--- Data section ---

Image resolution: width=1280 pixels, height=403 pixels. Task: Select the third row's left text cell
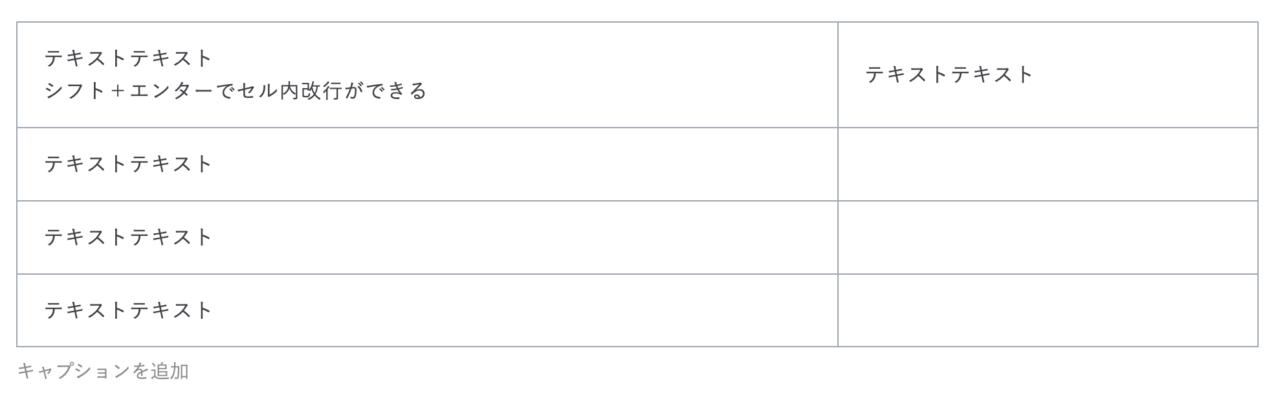(x=427, y=237)
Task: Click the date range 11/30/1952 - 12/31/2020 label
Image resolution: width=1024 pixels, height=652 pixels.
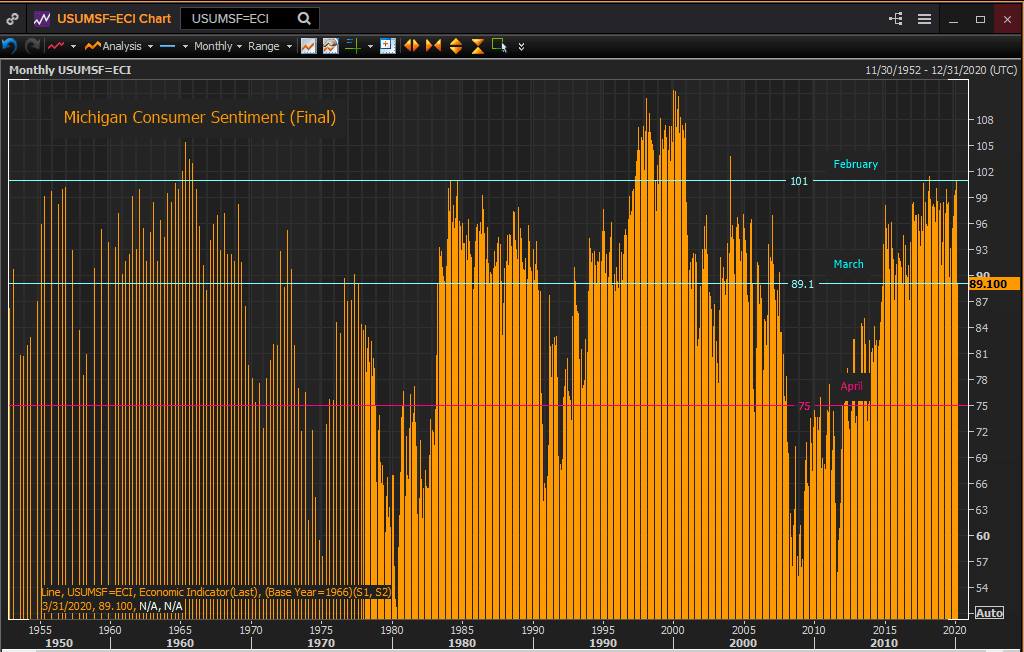Action: click(940, 70)
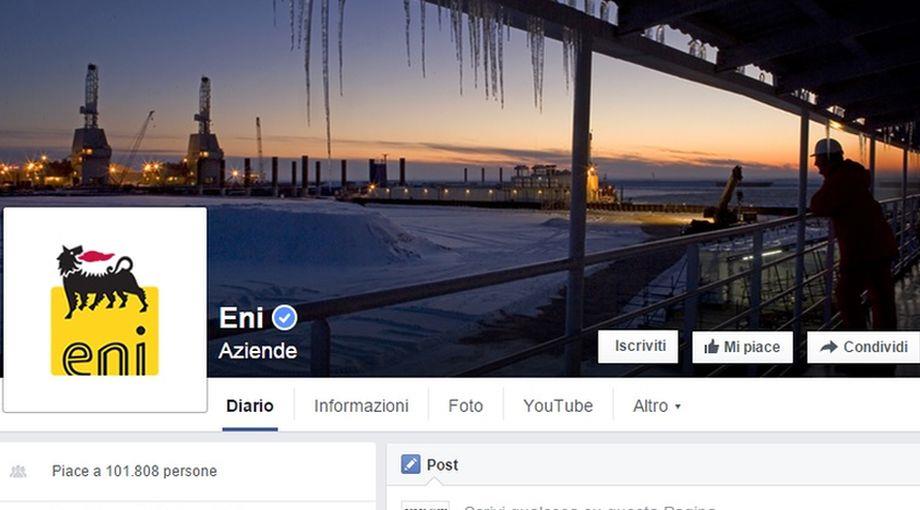Share the page via Condividi
The height and width of the screenshot is (510, 920).
coord(864,347)
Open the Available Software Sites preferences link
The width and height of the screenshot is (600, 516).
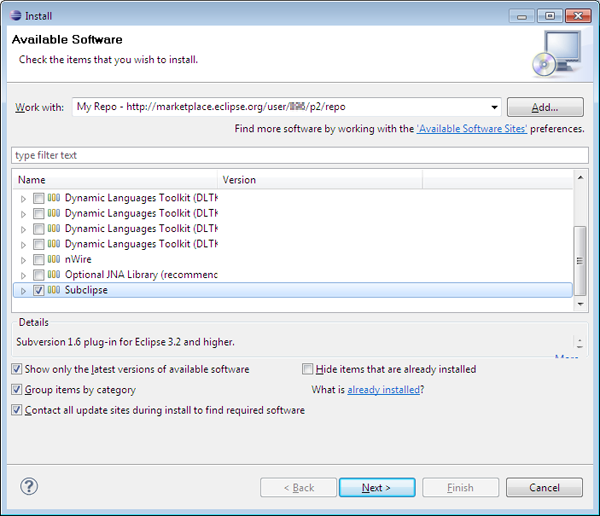(472, 129)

---

### Prompt
Set down the line containing "Image resolution: width=1024", then every later line through the end of the material, exactly as written; omit any picture.

### Exercise result
Image resolution: width=1024 pixels, height=652 pixels.
Action: click(940, 70)
Share the page via Condividi
The height and width of the screenshot is (510, 920).
coord(864,347)
Open the Available Software Sites preferences link
The width and height of the screenshot is (600, 516).
(472, 129)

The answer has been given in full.